◆ **EXERCISE OBJECTIVE**
Among the lines below, copy each one in which "computer" appears.

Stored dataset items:
§ §

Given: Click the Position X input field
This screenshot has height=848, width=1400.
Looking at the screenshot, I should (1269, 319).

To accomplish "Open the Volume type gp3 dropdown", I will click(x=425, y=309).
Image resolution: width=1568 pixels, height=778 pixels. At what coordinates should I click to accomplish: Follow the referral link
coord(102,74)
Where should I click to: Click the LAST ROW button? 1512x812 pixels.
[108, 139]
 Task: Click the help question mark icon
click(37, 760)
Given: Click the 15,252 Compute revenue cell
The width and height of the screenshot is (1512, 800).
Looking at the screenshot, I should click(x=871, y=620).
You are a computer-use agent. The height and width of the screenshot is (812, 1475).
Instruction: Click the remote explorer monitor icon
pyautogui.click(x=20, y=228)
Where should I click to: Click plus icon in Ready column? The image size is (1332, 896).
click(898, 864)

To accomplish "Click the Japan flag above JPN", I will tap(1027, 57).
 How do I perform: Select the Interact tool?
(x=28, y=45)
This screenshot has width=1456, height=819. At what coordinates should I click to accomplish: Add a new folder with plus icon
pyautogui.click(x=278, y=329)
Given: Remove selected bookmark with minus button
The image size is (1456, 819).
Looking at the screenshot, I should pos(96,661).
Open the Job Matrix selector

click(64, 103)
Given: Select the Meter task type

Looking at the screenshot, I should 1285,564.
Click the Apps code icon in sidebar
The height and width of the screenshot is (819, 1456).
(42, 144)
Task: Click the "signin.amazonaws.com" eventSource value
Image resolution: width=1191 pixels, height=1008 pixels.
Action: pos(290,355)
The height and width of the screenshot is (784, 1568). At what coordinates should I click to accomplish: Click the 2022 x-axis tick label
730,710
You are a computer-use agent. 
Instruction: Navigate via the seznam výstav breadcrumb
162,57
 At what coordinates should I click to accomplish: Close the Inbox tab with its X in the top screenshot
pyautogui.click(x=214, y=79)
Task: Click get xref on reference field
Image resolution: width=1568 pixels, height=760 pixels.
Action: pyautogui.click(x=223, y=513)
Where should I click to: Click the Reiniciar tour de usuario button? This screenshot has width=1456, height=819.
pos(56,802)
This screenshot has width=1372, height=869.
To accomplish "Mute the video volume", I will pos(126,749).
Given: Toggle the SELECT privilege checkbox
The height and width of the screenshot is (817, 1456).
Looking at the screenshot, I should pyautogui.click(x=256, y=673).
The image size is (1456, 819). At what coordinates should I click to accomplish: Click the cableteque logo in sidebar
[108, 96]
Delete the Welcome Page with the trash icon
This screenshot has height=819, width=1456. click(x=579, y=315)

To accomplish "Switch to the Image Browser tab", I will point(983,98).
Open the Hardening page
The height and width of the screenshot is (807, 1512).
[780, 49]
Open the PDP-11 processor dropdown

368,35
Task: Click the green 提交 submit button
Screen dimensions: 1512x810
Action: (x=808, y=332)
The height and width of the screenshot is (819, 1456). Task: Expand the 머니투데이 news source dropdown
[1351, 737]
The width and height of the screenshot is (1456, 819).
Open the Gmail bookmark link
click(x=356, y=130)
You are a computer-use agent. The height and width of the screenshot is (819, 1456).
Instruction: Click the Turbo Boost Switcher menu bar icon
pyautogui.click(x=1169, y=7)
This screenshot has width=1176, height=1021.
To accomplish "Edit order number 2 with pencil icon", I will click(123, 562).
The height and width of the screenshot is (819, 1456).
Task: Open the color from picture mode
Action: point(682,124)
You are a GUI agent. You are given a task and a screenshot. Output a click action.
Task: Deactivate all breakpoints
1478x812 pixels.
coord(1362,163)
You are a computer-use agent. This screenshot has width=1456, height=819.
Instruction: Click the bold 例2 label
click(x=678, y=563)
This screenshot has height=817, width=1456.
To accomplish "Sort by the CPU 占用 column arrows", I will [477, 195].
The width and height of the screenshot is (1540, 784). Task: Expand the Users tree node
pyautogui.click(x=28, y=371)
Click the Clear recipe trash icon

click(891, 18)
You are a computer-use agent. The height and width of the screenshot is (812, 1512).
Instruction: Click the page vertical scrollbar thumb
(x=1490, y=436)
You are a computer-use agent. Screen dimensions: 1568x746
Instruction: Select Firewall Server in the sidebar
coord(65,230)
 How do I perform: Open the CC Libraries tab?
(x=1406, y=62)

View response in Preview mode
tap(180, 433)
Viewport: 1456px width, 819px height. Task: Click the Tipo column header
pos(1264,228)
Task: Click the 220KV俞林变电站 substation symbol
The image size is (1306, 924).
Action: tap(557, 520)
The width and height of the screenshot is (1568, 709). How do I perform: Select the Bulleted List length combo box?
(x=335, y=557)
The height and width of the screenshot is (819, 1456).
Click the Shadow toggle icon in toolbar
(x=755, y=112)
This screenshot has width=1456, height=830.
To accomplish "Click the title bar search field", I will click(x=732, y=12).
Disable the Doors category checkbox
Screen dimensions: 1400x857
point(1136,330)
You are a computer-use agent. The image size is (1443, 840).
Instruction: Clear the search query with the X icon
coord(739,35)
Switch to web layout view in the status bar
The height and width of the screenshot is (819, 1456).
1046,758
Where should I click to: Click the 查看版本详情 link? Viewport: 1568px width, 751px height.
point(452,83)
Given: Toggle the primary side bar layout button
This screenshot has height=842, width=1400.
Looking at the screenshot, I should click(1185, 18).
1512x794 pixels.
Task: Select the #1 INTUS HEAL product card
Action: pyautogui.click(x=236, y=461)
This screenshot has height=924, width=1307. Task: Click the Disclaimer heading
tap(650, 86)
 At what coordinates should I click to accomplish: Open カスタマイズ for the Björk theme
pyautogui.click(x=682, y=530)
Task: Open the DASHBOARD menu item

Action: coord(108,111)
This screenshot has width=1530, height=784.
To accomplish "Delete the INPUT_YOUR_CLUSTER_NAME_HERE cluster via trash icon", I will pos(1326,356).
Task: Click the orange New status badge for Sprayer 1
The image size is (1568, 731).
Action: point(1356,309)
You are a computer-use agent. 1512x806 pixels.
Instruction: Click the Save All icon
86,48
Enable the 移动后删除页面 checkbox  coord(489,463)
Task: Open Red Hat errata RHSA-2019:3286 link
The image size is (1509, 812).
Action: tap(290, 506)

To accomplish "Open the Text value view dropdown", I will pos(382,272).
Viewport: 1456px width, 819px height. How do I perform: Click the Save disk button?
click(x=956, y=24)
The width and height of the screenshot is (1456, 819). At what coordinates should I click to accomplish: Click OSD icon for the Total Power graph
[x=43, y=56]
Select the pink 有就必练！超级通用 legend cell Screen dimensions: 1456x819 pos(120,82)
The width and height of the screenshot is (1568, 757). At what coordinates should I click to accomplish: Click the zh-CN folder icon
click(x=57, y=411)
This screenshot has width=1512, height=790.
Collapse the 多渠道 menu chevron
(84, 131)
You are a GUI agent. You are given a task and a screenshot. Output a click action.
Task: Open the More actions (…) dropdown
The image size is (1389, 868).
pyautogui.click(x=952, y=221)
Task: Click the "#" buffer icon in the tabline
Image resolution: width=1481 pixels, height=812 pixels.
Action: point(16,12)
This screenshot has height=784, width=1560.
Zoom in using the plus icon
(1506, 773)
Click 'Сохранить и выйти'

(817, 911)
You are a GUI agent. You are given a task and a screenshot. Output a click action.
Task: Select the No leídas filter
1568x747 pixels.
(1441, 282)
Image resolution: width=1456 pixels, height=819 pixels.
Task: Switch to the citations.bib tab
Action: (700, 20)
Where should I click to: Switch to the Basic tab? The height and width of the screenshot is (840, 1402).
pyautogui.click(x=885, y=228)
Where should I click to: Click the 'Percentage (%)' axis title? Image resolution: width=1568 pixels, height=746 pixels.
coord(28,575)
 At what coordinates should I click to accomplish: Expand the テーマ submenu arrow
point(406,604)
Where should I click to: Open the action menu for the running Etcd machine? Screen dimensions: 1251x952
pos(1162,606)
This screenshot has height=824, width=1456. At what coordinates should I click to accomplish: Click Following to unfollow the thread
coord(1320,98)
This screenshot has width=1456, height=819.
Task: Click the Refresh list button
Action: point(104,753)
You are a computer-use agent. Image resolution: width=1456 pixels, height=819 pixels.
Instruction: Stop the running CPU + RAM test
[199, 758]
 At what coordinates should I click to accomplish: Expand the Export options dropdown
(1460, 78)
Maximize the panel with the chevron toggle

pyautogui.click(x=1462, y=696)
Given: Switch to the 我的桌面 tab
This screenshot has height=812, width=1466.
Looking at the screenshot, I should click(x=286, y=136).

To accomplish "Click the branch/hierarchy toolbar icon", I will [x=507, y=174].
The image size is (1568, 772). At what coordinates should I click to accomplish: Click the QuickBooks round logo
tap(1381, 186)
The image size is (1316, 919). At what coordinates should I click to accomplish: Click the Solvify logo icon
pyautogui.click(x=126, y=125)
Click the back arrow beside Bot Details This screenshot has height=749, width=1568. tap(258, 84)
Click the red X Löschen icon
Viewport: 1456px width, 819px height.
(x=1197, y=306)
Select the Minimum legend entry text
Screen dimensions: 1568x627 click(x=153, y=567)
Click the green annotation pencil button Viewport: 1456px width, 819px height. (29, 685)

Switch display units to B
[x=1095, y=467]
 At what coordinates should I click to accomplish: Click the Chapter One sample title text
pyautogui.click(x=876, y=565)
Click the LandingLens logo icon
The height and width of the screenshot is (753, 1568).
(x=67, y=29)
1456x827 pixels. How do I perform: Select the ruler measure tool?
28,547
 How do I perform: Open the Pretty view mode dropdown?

§ §

◆ **REPLY**
You are a computer-use agent. The height and width of the screenshot is (812, 1475).
You are a computer-use agent. 
You are a computer-use agent. The height and width of the screenshot is (819, 1456).
You are a computer-use agent. This screenshot has width=1456, height=819.
You are a computer-use agent. The height and width of the screenshot is (812, 1512).
You are a computer-use agent. Screen dimensions: 1568x746
You are a computer-use agent. The image size is (1443, 840).
You are a computer-use agent. 1512x806 pixels.
You are a computer-use agent. Image resolution: width=1456 pixels, height=819 pixels.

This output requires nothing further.